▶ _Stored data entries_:
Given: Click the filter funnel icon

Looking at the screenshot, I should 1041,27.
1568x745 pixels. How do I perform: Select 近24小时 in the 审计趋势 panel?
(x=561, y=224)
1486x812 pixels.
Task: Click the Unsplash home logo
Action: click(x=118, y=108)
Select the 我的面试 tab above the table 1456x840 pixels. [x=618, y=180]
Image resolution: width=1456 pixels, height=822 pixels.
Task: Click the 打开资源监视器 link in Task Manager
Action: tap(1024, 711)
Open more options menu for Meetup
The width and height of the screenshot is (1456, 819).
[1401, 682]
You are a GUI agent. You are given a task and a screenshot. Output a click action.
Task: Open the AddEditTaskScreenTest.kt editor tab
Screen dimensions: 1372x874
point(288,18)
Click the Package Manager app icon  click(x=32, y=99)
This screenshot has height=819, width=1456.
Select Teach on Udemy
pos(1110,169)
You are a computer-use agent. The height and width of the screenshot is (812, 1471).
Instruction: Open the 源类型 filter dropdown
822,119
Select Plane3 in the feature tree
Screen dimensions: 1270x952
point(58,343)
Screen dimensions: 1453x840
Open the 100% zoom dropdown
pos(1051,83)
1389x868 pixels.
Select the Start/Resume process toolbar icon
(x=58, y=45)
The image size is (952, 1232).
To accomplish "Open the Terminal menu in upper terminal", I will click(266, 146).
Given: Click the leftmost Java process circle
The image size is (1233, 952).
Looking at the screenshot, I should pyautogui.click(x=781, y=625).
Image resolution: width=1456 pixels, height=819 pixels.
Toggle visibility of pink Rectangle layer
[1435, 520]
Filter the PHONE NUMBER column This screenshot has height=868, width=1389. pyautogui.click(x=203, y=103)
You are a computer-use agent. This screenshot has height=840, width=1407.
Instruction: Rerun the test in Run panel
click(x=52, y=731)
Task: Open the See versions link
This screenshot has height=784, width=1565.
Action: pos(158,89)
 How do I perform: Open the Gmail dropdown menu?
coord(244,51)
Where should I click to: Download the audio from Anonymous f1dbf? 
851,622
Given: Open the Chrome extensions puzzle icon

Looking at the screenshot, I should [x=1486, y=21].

▶ _YOUR TASK_: A complete answer gives every line of the records holding "agent".

▶ _TASK RESPONSE_:
You are a GUI agent. You are given a task and a screenshot. Output a click action.
You are a computer-use agent. The height and width of the screenshot is (812, 1471).
You are a computer-use agent. This screenshot has height=840, width=1407.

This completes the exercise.